The two Senators said they plan to finalize negotiations with "the big four," including Sens. David Vitter, R-La., and Tom Carper, D-Del., and work with committee members to come up with a "consensus bill" in the next few weeks.
"We can no longer wait on Congress," Inhofe and Boxer said.
While other congressional panels debate how to fund a multiyear spending bill, "we believe it is in the best interest that this committee moves forward with consideration of a long-term surface transportation reauthorization bill," they said.
Sen. Orrin Hatch, R-Utah, chairman of the Senate Finance Committee, has proposed a one- or two-month extension of the HTF's spending authority and then a longer extension through the end of calendar 2015. The longer patch would require a transfer of up to $11 billion to the HTF from the general fund.
Inhofe and Boxer said extending the HTF through 2015 would send the wrong message.
No transfer would be required if the current spending reauthorization is extended by a month or so with HTF cash balances and incoming revenues so that multiyear bill can be developed, they said.
"We owe it to our nation's economy to send a strong signal that Congress is going to maintain the backbone of America's commerce and national security," Inhofe and Boxer said.
Congress has transferred some $65 billion into the HTF since 2008 as gasoline and diesel tax revenues have fallen behind expenditures.

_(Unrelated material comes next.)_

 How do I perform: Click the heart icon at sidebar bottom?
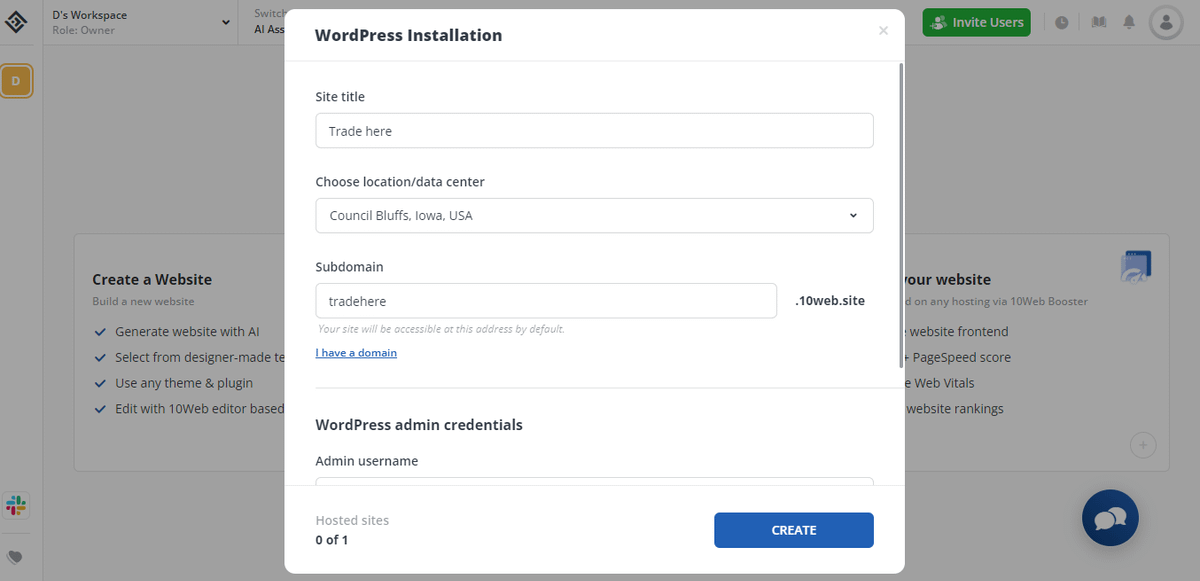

Boxer was chairman of the EPW Committee in 2014 when it passed a six-year transportation bill that provided the same funding as in fiscal 2015 with small increases each year linked to inflation. The measure, which did not include a funding proposal, never received Senate consideration.
Meanwhile, Sen. Bob Corker, R-Tenn., on Wednesday echoed Sen. Chuck Schumer, D-N.Y., and other Senate Democrats in their criticism of Republican leadership over lack of action on multiyear transportation funding.
"I will be stunned if the Republicans deal with the Highway Trust Fund responsibly," Corker told reporters at a breakfast session sponsored by the Christian Science Monitor. "It's not going to happen."
Corker, who last year proposed a 12 cent per gallon increase in the federal gasoline tax, said the short-term HTF extension favored by some in Congress is "incredibly irresponsible."
"The first step to showing that we can responsibly deal with the fiscal issues that matter is the highway bill, and yet it very much appears to me that there will be a kick-the- can-down-the-road" action, he said.
Meanwhile, the Committee for a Responsible Federal Budget said in a new report that the HTF could be put on the path toward a sustainable, solvent future with a one-time general fund transfer of $25 billion and a 50% increase in the gasoline tax.
Transportation funding would be provided at current levels through fiscal 2017 under the CRFB plan, with HTF expenditures linked thereafter to the previous year's tax collections plus interest.
The $25 billion transfer would pay for the legacy costs of the HTF's pre-2015 obligations with much of the remaining revenue gap covered by $100 billion generated over 10 years by increasing the federal gasoline tax to 27.4 cents per gallon and the diesel tax to 33.4 cents, CRFB said. Limit future highway spending to income, the group said.